THE SIT DOWN
03: LORENA LEVI
It’s hard to trace a straight line in Lorena Levi’s practice. From someone who doubted whether she could make a living from being an artist, to now: solo shows, major prizes, and a deeply original body of work that takes the private and turns it inside out.
Following a foundation year at City & Guilds, she moved to study Fine Art and History of Art at the University Edinburgh. That mix — the making and the contextualising — continues to shape her practice now. “I liked the independence of the course,” she says, “it gave me space to follow what I was actually interested in.” That independence also led to a crucial thread in her work: finding moments of humour or intimacy within difficult subject matter.
Her early works dealt with health and personal histories — made tangible through a series of small, disarming portraits of people on the toilet. “Giving context aids the work,” she says, and these paintings became tiny psychological studies: downward gazes, distracted stares, the flicker of privacy made public.
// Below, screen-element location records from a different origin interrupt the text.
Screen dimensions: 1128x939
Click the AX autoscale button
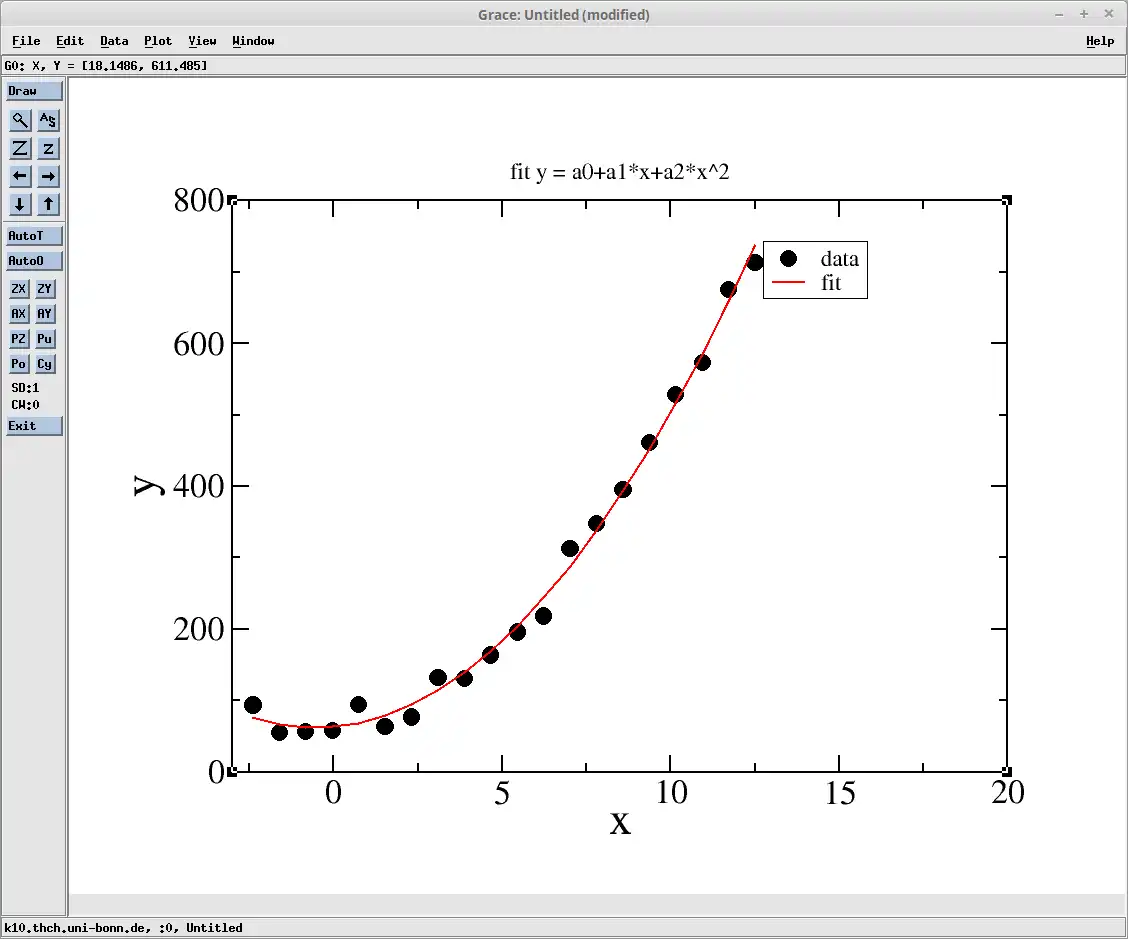[x=19, y=314]
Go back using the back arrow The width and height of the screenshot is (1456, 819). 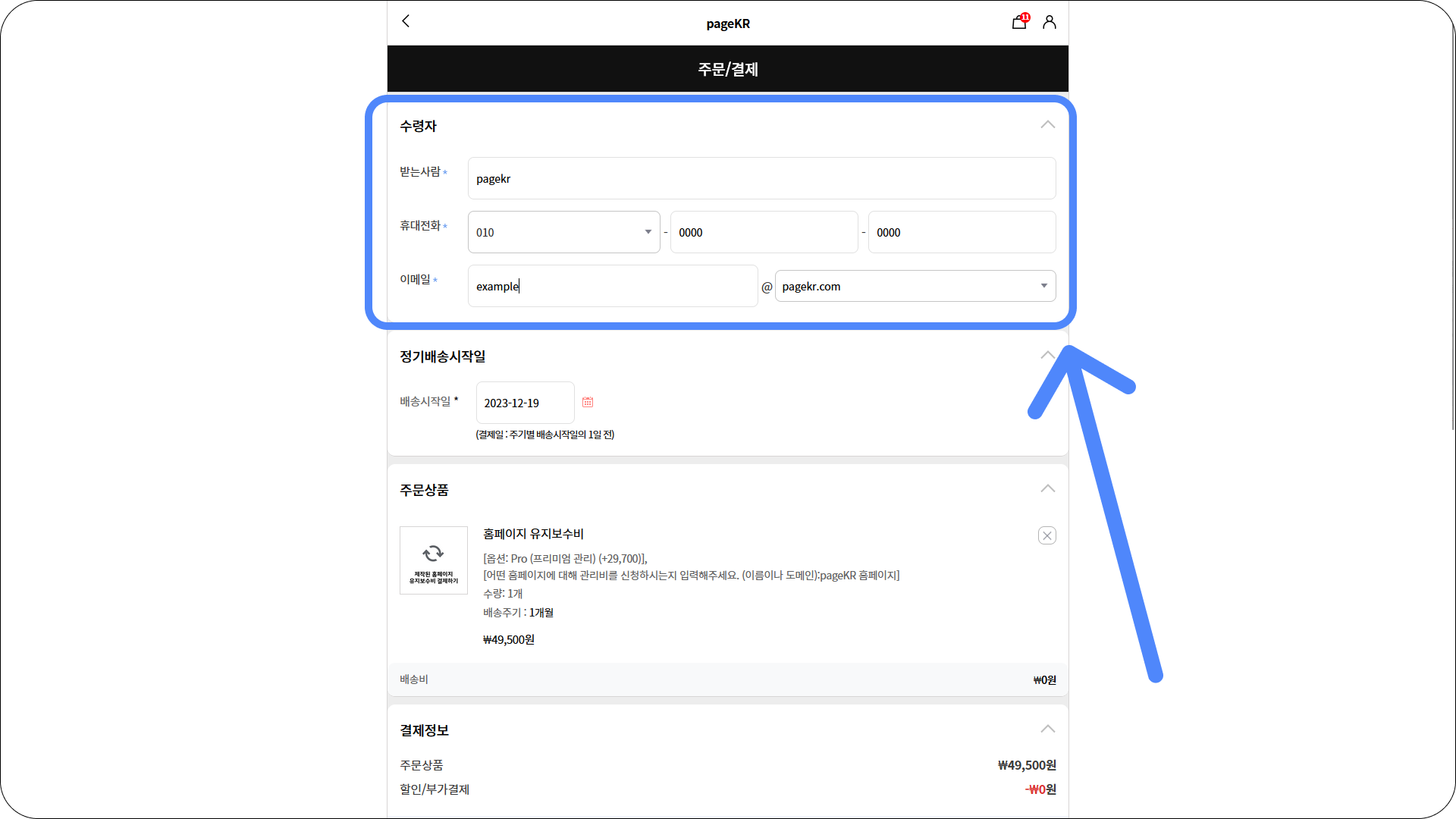click(x=406, y=21)
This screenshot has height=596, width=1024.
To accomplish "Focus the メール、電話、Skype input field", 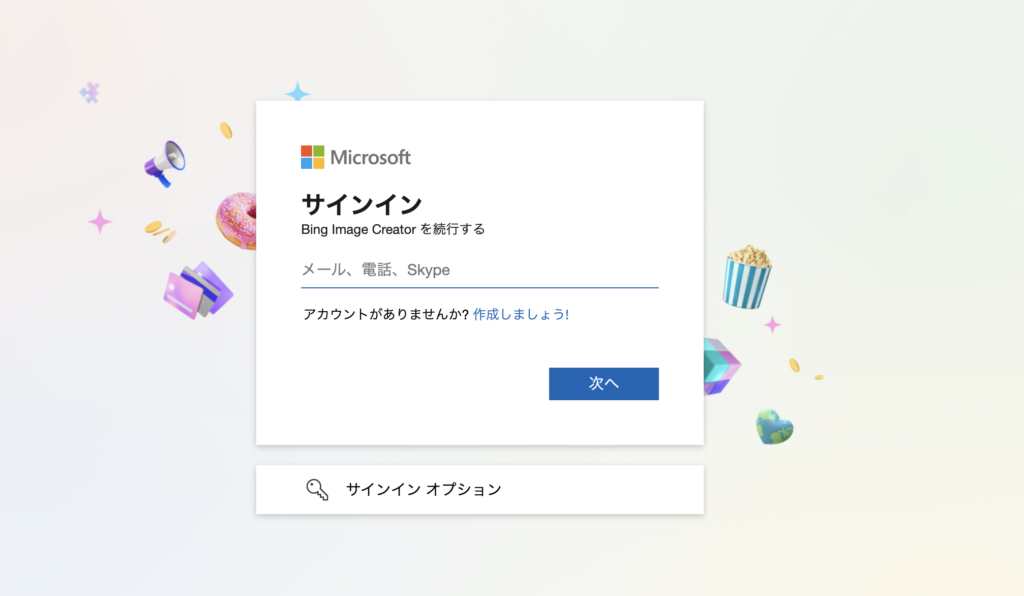I will pos(479,270).
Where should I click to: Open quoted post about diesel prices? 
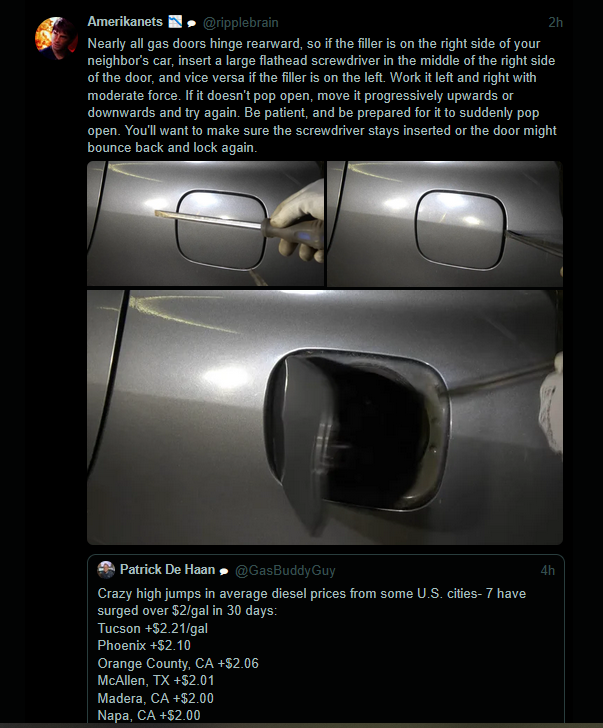(326, 639)
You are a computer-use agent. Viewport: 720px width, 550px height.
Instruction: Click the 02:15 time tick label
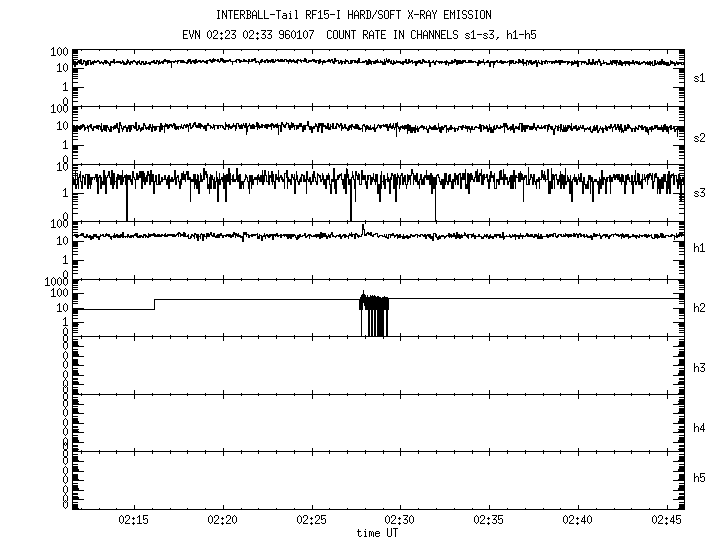133,521
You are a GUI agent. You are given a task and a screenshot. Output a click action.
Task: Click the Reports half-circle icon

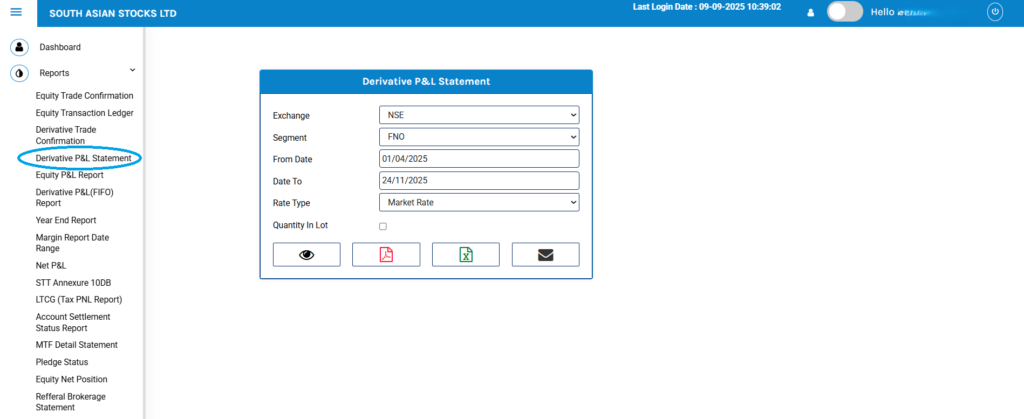[18, 73]
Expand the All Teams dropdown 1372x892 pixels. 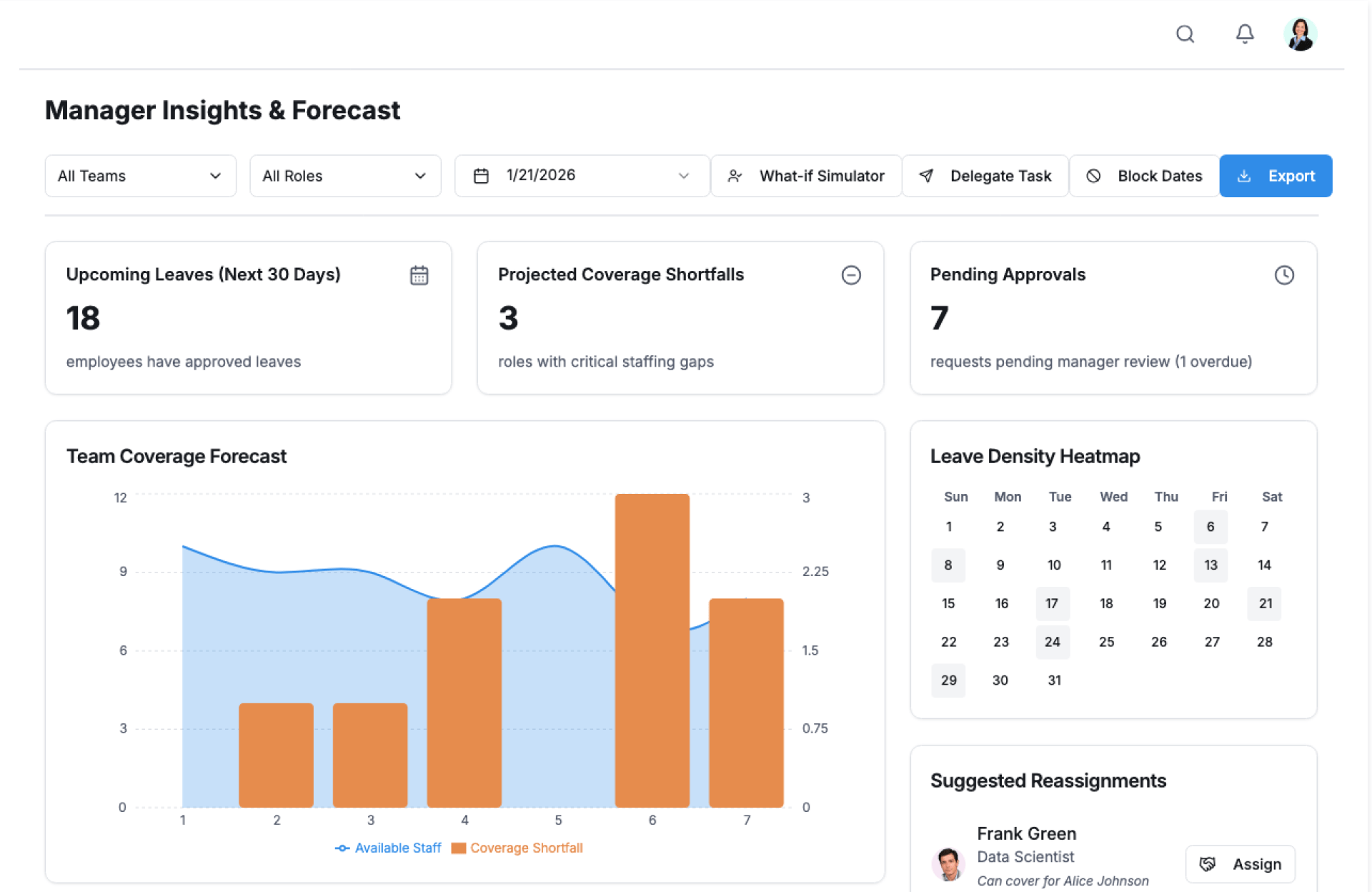point(140,176)
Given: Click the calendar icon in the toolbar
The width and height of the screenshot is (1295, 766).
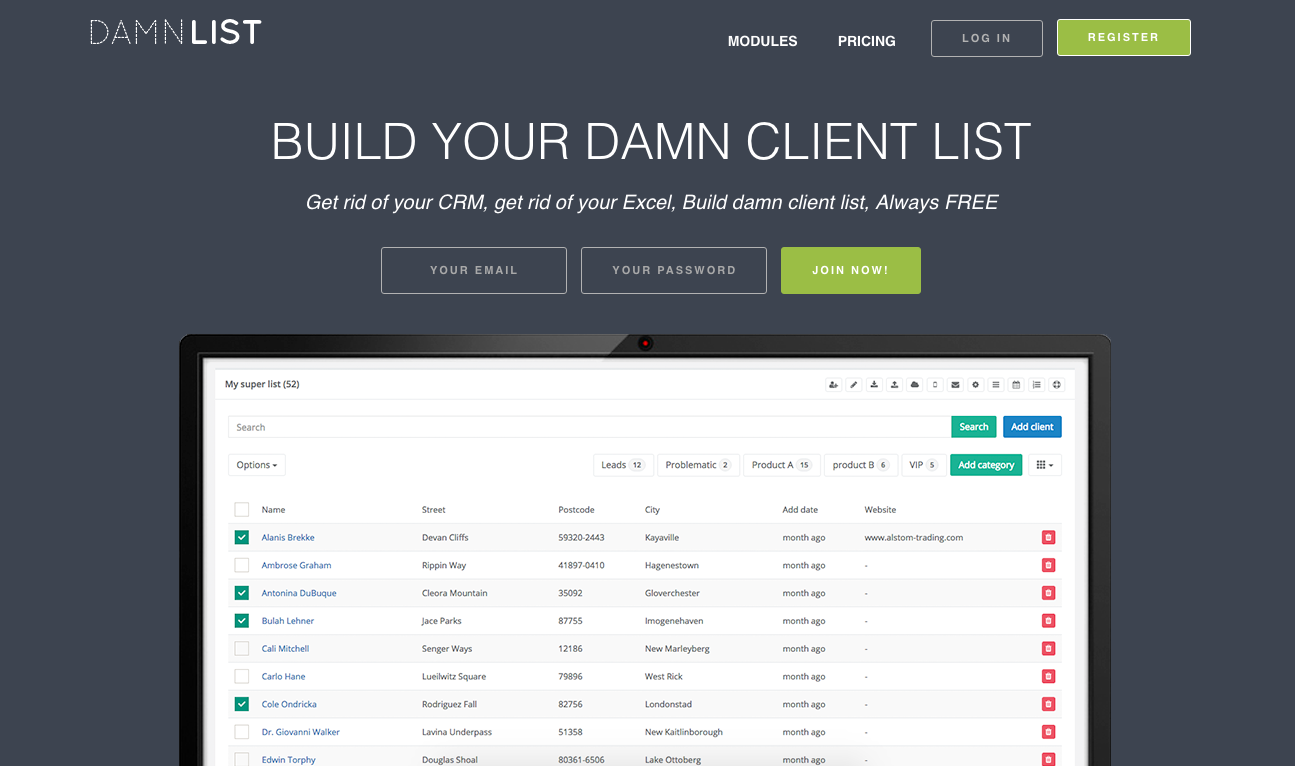Looking at the screenshot, I should (1017, 384).
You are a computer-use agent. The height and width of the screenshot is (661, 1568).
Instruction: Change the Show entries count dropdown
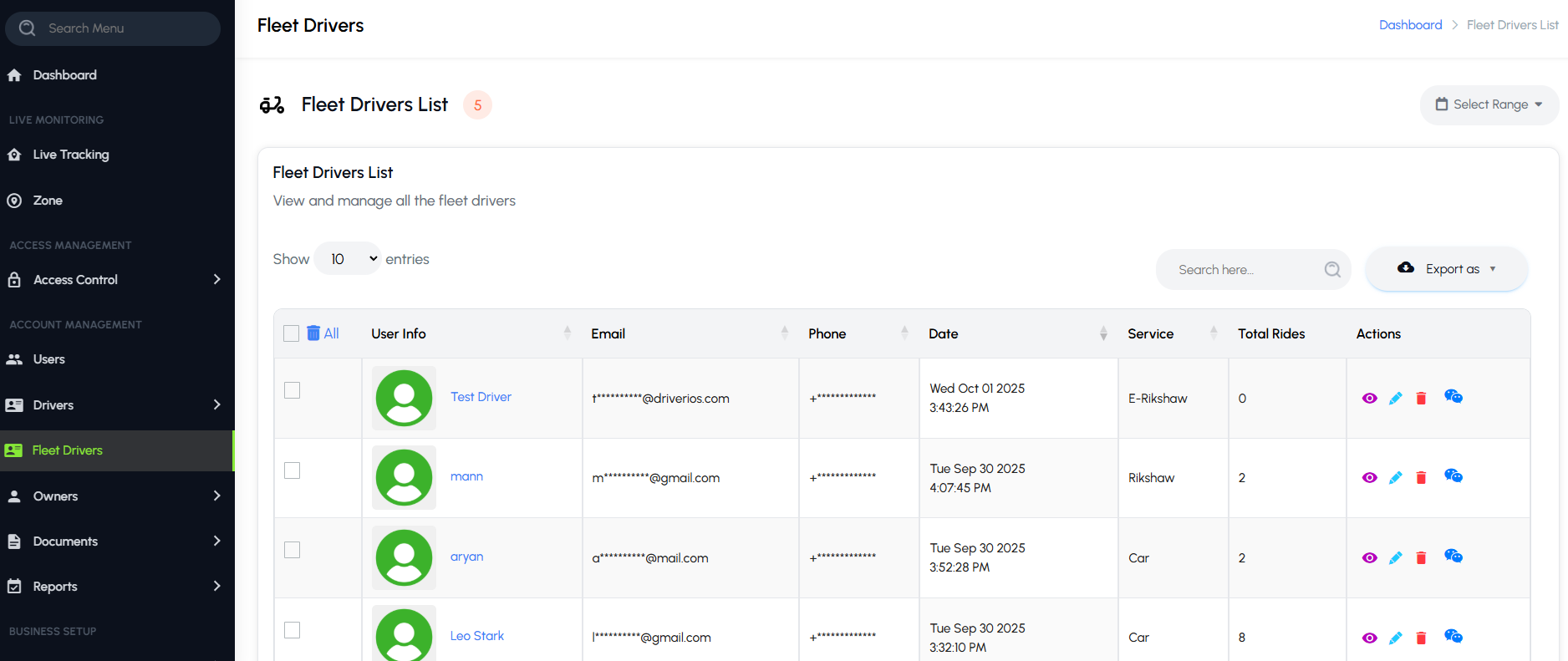click(x=348, y=259)
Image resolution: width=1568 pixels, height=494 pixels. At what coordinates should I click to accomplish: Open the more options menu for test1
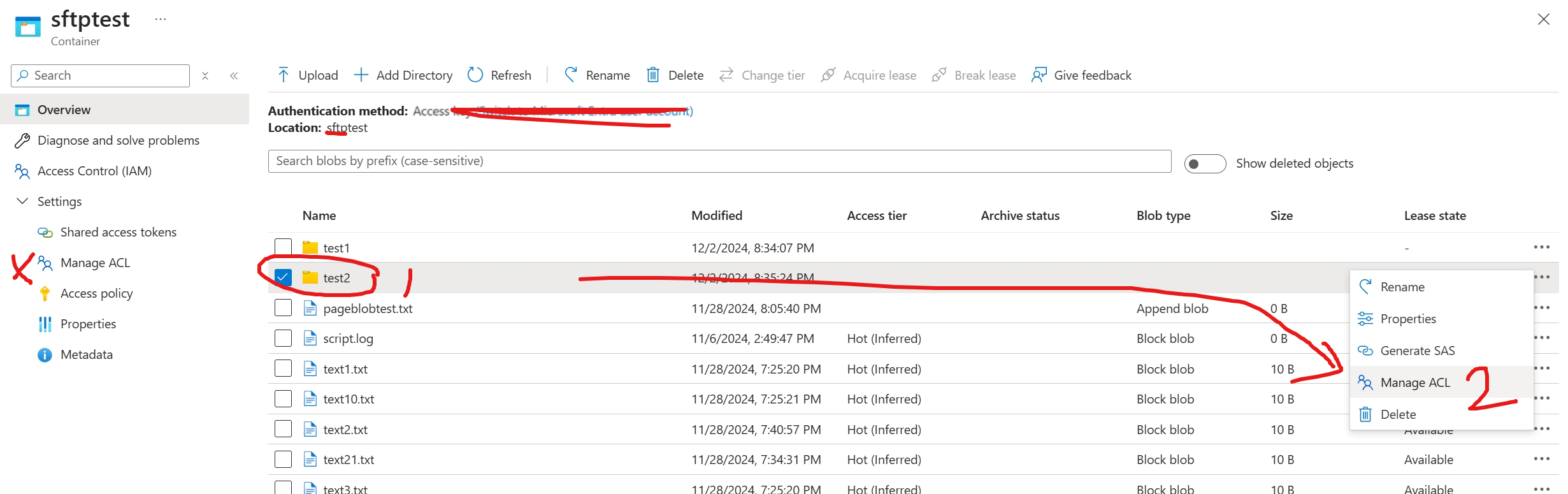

Lorena's influences include Paula Rego, Alice Neel and Marlene Dumas — artists concerned with the body, the interior, the quietly haunting. But her subjects have shifted over time. These days, she often paints people she hasn’t met. During lockdown, she turned to Omegle, having pseudo-therapy conversations with strangers across the world: stories of families, futures, regrets. Their faces weren’t what stuck — it was their voices, their truths. The resulting works are imagined figures: soft, dream-like composites of intimacy, detachment, and fleeting connection.
In 2023, she embarked on a more investigative body of work — a project focused on the incel subculture, sparked by conversations she had through a Reddit account co-run with her then-boyfriend, an investigative journalist. She spoke with self-proclaimed incels — some trying to escape, others lost in loops of self-loathing — and built scenes from their testimonies. The work is confronting, strange, and steeped in the tragic loneliness that runs through her wider practice.
Though born in Istanbul, Lorena has spent nearly all of her life in London — and that dual sense of belonging and distance creeps into her work. Her portraits are no longer direct depictions; they’re reflections, echoes, constructed from fragments of stories, sometimes barely visible beneath the surface of the wood she paints on.
In 2022, she was selected for New Contemporaries and won the Jackson’s Art Prize. A solo show was due to take place at Marlborough Gallery in May 2024, but the gallery closed suddenly just weeks before. The body of work, originally intended for that space, now sits in her studio — a number large pieces, each one intensely personal, and waiting for the right moment, and place, to be seen.
If Lorena’s practice has taught us anything, it’s that even in transience, in the in-between spaces, something lasting can emerge.